--- Data to process ---
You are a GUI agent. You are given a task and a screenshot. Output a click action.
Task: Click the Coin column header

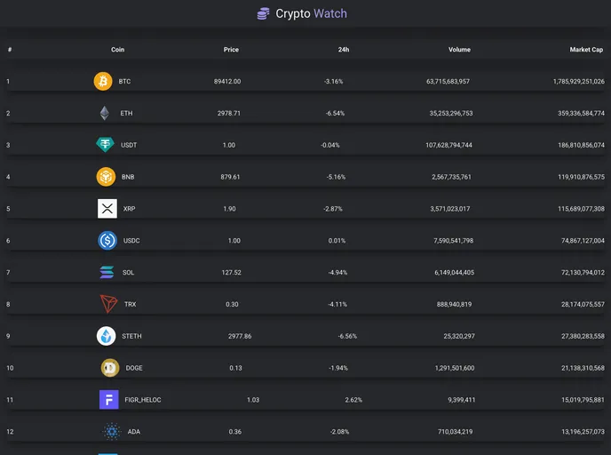(117, 50)
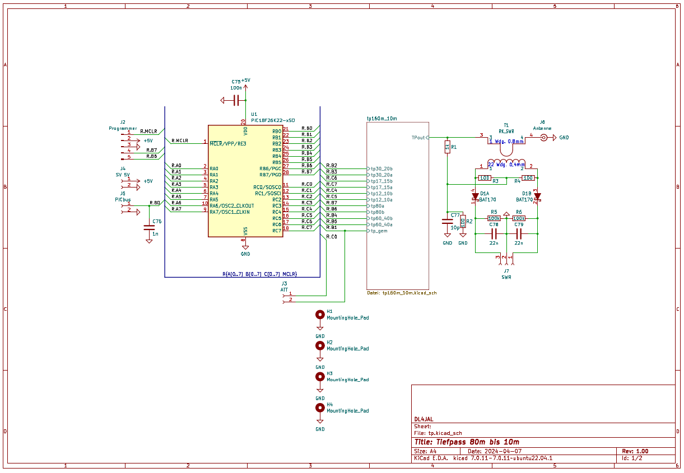
Task: Select the J2 Programmer connector label
Action: coord(123,128)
---
## Given problem
Reproduce all of the material above word for word, omitting the pictures.

## Solution to this exercise
You are a GUI agent. You are given a task and a screenshot. Output a click action.
Task: Click the Coin column header

(117, 50)
Task: Select the J2 Programmer connector label
Action: coord(123,128)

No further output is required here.